Her illness came on fast, in the middle of March. One day, the normally active and high-spirited child was sick and throwing up. The next morning, she was lethargic and feverish.

“She just wasn’t waking up very well,” said Gia, her mother. Though John had recently been laid off from his job as an electrician with Maine’s wind power industry and the family had no health insurance, Phebe’s parents decided to bring the little girl to a walk-in clinic in Bangor. By the time they carried her through the clinic doors, Phebe was unresponsive. An ambulance crew rushed her to the emergency department at EMMC.

Type 1 diabetes used to be called juvenile onset diabetes. It is caused by the failure of the pancreas to manufacture insulin. Without insulin, food energy in the form of sugar cannot move out of the blood and into the tissues, where it is needed for life and growth. Instead, sugar accumulates in the blood, triggering an avalanche of potentially deadly effects. People with Type 1 diabetes must adhere to a strict regimen of diet, daily blood sugar testing, and insulin injections throughout their lives.

Phebe’s blood sugar, when it was tested in the emergency department, was sky-high — close to 1,500 milligrams of glucose per deciliter of blood. A normal range is 70 to 100 mg/dl. She was in acute danger of kidney failure, brain damage, blood clots and other life-threatening complications. To reduce brain swelling and her body’s demand for oxygen, she was wrapped in a hypothermia blanket and put into a medically induced coma.

But already the damage was done. Clots had formed in her lower right leg, cutting off the circulation and destroying tissue. Fluid had built up in her skull and put pressure on her brain. On April 6 surgeons performed a below-the-knee amputation. But though the procedure went well, Phebe has remained nonverbal and largely nonresponsive since the anesthesia was lifted. It may be related to the medications she is on, or she may have suffered some permanent brain damage, or both.

“She opens her eyes sometimes,” John Guido said earlier this week, and she seems comforted by the presence of her parents. Both John and Gia have been at her side throughout the crisis.

Phebe is stable enough now to have moved out of the intensive care unit and onto the regular pediatric floor at the hospital. She’s had a feeding tube placed through her abdominal wall into her stomach to help her stay nourished and help manage her blood sugar.

John Guido said he doesn’t know how long his youngest daughter will be at EMMC or what is in her future. He is grateful that through his labor union he has been able to secure health insurance for his family for at least a few months, but he doesn’t know yet the limits of that coverage, or the deductibles, co-payments or other out-of-pocket spending required by the plan.
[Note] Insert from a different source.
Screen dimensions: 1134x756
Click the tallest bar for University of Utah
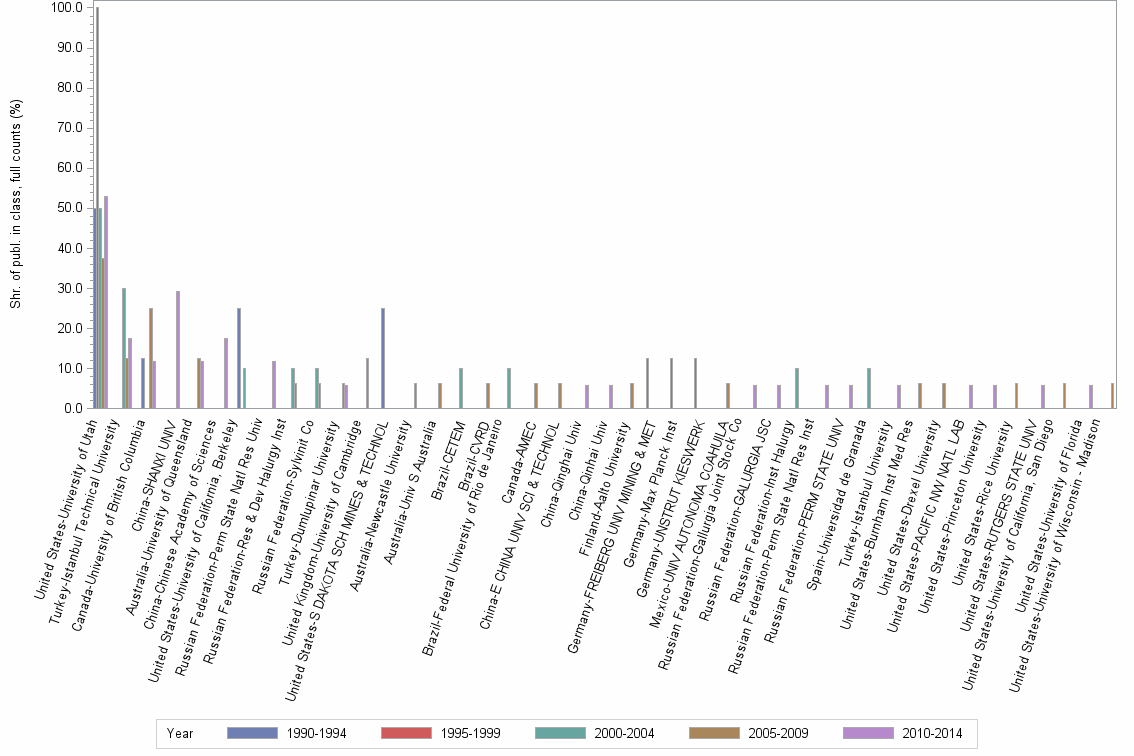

“Once we get the bill, it’s going to do a lot of damage,” he said.

And he doesn’t know when he’ll get called back to work.

Gia is on leave from her job with the Orono Recreation Department. Her parents, Jim and Ann Anderson, have driven up from Rhode Island to stay with Phebe’s siblings — 11-year-old Jannelle, 8-year-old Rocco and 6-year-old Lena.

A number of local institutions are lending a hand. The other three Guido children are staying with their grandparents at the Ronald McDonald House in Bangor, and the family has dinner together each night at EMMC. Every morning, the grandparents drive the children to Old Town Elementary School for a day of classes and activities. Each afternoon, a van picks them up at school and drives them to the Orono Rec program.

“They’re helping us a lot,” Gia said of her employer.

Each evening, Gia’s parents pick the kids up at Orono Rec and drive them to the hospital for supper, and the cycle begins again.

In Old Town, friends and neighbors are trying to help out, too. Joe Pouliot, who lives nearby, has raised close to $300 by putting a labeled donation jar on the counter of Tim’s Store at the corner of Stillwater and Main streets.

“The lot rent is $350,” he said of the mobile home park where the two families live, “so we hope that at least we can help with that.”

A recent mention of the family’s plight in Joni Averill’s column in the Bangor Daily News generated a phone call and a $100 check from a chemotherapy patient, and a little girl just about Phebe’s age dug deep to give the family her last 26 cents, Pouliot added.

At the Holy Family Catholic Church on Main Street, the Parish of the Resurrection of the Lord is planning a benefit supper at 5 p.m. Saturday, May 15. Donations for the Guido family will be accepted, and there will be a 50-50 raffle as well. Checks made out to John and Gia Guido also may be mailed to the Parish of the Resurrection, 429 Main St., Old Town, ME 04468, attn: Sue Cust. For more information, call Cust at 827-4000.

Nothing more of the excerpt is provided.